The company offers tools to manage sensitive data.

Mcafee is making an initial foray into the emerging data loss prevention software market with the launch of a set of tools to manage the flow of sensitive information across corporate networks and endpoint devices.

Built through a combination of internal development and McAfees October acquisition of Onigma, the package, McAfee DLP Host, introduced Feb. 5 at the RSA Conference here, promises the ability for organizations to oversee and control data distribution via a wide range of desktop applications and storage technologies, including e-mail and instant messaging systems, removable USB devices, CD-ROMs, and even printed documents.

McAfee, of Santa Clara, Calif., is pitching DLP as a critical piece of its overall corporate risk management strategy, which advocates the use of integrated portfolios of technologies over individual point products and stand-alone applications. McAfee also is hungry to benefit from the rapidly expanding market for DLP tools, which is being driven by an avalanche of high-profile data-exposure incidents reported by businesses such as retailer TJX Companies.

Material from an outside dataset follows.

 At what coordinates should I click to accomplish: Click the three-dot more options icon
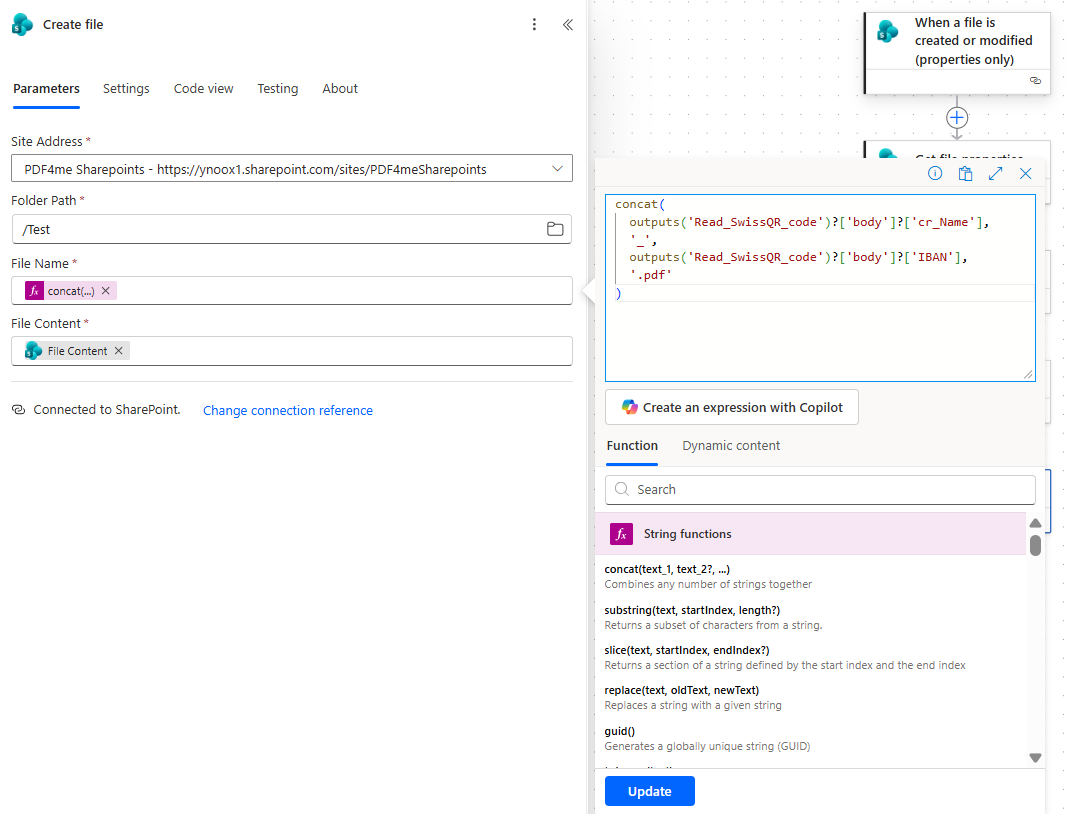535,25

Piloted through a beta project conducted with a small group of companies during the fourth quarter of 2006, McAfee DLP Host combines back-end management server software with a software agent resident on endpoint devices. The combination allows customers to prevent inappropriate data handling both internally and at the networks edge, company officials said.

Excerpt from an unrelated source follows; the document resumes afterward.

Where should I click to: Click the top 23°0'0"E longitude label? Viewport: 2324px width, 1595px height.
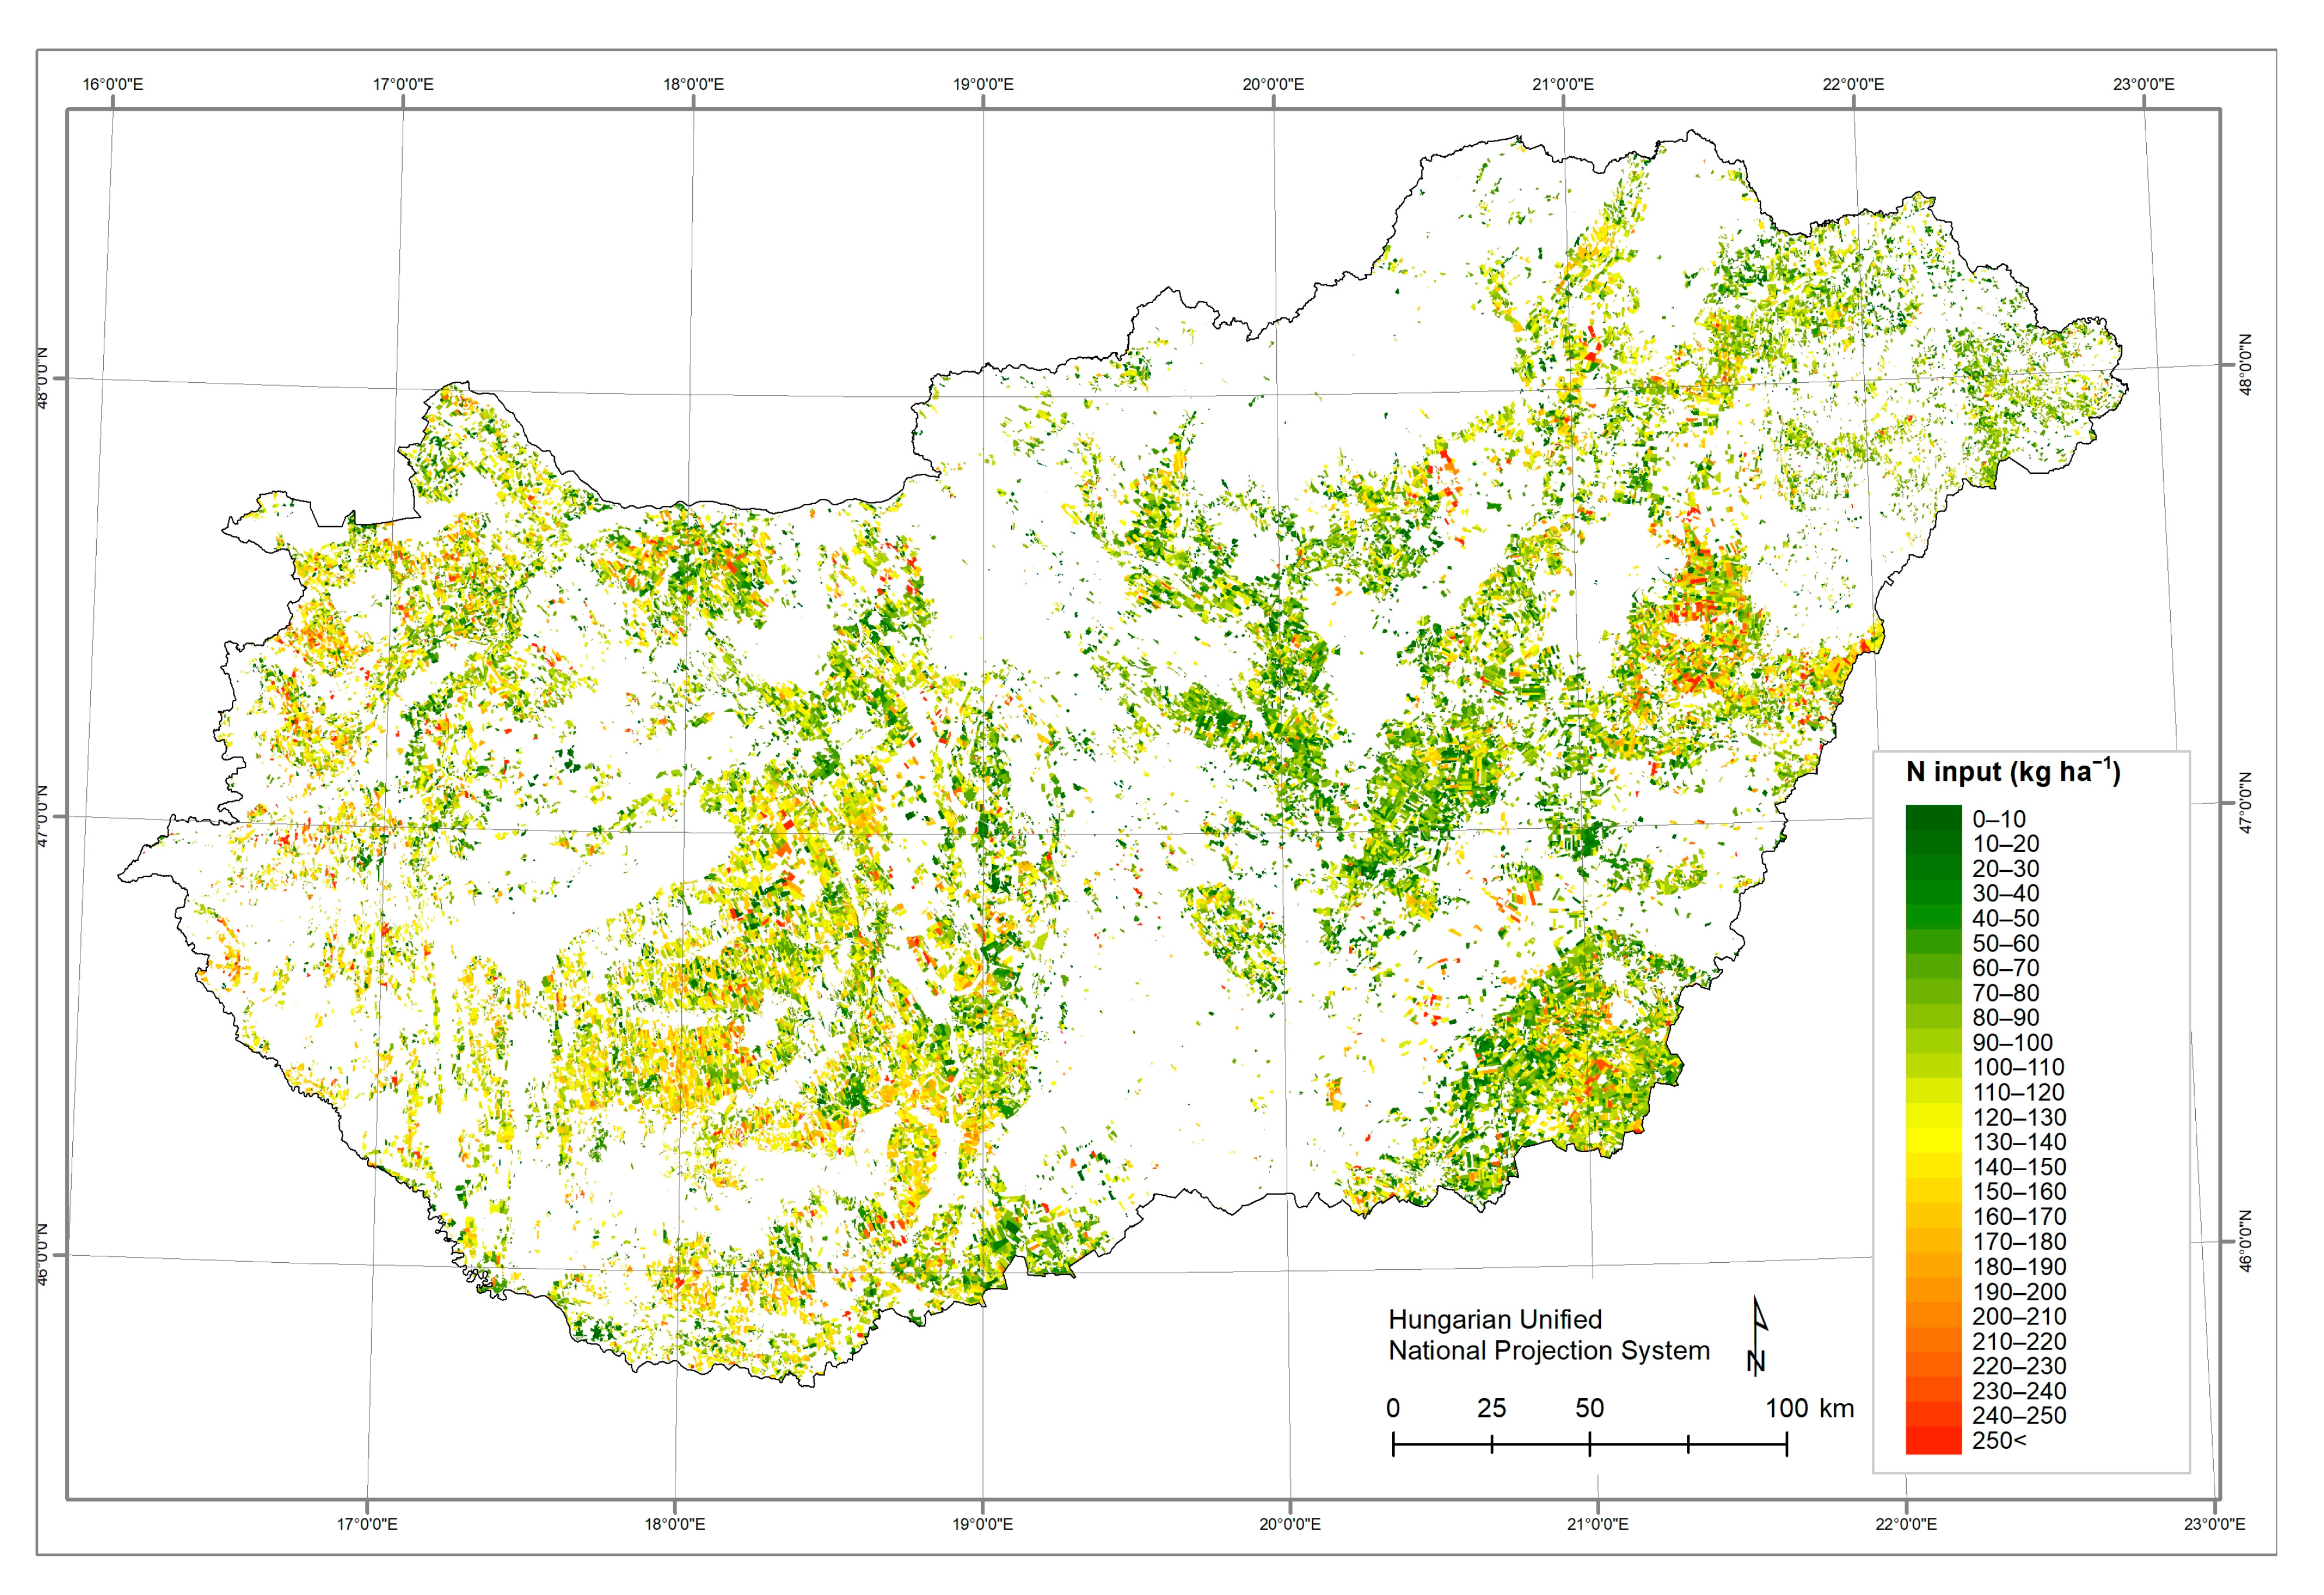coord(2143,84)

The dual-pronged approach is one of the primary differentiators being touted by McAfees product marketers, who contend that systems that rely too heavily on endpoint management fail to prevent misuse of information by privileged insiders.

The initial focus of many DLP applications was to protect data from being stolen by employees or network intruders, but software makers in the space have begun adopting messages more similar to those pitched by providers of so-called ECM (enterprise content management) tools, but from a dedicated IT security perspective.

While the DLP segment—made up of a handful of smaller developers only several years ago—quickly is becoming crowded with products and vendors, few technologies available today offer a system through which organizations can categorize information on a finite level and create policies for broad sets of data handling permissions, said Vimal Solanki, senior director of product marketing at McAfee.

The more sophisticated approach will allow McAfee to sell the package as both a balm to data security issues and as a compliance automation system to help customers address the growing range of information-protection regulations being passed by government regulators, Solanki said.

"A solution for data loss prevention needs to be where the data resides, both on the servers and endpoints. Were adopting a philosophy of delivering a solution that sits next to the data wherever it resides and believe it will be well-received by customers," said Solanki. "The technology needs to address the problem effectively, whether the worker is in the office, at home or at Starbucks. Ensuring against the loss of data is just another example of how well continue to look for opportunities to help companies manage risk."

McAfee surveyed more than 300 employees at about 100 companies and found that employees represent a growing security risk, despite official guidelines that companies have that are designed to reduce the risk.

The McAfee survey points to the need for DLP beyond keeping hackers from stealing data for the purpose of committing crimes such as identity fraud or corporate espionage, McAfee officials said.